Doch was passiert, wenn man jeden Tag zur Schoki greift? Die Auswirkungen hängen stark davon ab, welche Sorte man wählt und wie viel man davon isst.
Wie utopia.de berichtet, kann insbesondere dunkle Schokolade mit hohem Kakaoanteil positive Effekte haben. Das enthaltene Theobromin hebt die Stimmung und fördert das Wohlbefinden. Zudem regt Schokolade die Produktion von Endorphinen an – den sogenannten Glückshormonen.
Studien deuten darauf hin, dass der Konsum von dunkler Schokolade sich positiv auf Blutgefäße und Blutdruck auswirken kann. Verantwortlich dafür sind die enthaltenen Flavonoide – sekundäre Pflanzenstoffe mit antioxidativer Wirkung.
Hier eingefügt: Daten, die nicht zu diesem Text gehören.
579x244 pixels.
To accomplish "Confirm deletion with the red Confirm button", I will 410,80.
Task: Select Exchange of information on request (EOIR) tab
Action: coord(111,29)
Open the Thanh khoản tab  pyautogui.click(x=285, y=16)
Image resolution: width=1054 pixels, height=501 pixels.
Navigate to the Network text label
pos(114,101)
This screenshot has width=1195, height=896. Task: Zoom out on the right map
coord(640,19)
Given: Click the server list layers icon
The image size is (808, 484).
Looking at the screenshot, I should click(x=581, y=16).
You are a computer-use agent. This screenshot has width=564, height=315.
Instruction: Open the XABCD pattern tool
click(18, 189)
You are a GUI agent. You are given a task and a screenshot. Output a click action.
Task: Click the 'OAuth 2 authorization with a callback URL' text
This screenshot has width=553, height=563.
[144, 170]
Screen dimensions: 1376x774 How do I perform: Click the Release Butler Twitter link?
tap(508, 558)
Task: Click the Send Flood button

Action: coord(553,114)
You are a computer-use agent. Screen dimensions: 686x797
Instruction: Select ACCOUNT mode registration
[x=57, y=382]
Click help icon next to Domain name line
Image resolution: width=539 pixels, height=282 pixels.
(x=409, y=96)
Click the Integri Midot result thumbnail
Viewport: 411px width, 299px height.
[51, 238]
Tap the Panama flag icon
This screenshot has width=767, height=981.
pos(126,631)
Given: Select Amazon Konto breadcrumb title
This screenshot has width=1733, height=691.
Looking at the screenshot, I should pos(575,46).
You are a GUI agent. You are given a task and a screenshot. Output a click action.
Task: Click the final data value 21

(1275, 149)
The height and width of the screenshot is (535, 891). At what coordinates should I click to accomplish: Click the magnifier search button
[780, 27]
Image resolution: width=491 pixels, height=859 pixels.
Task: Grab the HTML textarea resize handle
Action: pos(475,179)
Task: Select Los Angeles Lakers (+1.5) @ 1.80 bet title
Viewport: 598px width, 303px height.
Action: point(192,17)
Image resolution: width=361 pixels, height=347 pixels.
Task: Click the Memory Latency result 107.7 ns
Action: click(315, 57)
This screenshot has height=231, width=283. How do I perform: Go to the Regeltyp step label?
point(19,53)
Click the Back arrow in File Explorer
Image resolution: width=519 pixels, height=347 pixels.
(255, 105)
Eine Untersuchung aus dem Jahr 2016 zeigte zudem, dass regelmäßiger Schokoladenkonsum bei Menschen über 65 Jahren das Risiko für kognitiven Abbau reduzierte.
Allerdings gibt es auch Risiken: Wer täglich größere Mengen Milchschokolade isst, riskiert Gewichtszunahme. Schokolade ist ein hochverarbeitetes Lebensmittel mit viel Zucker und Fett.
Weitere mögliche Folgen sind ein verschlechtertes Hautbild durch den Zuckerkonsum sowie eine steigende Toleranzgrenze für süße Lebensmittel.
Das Fazit der Experten: Am besten zu dunkler Schokolade greifen, die weniger Zucker, dafür mehr Ballaststoffe und Mineralstoffe wie Eisen und Magnesium enthält. Und vor allem: Schoki nur in Maßen genießen.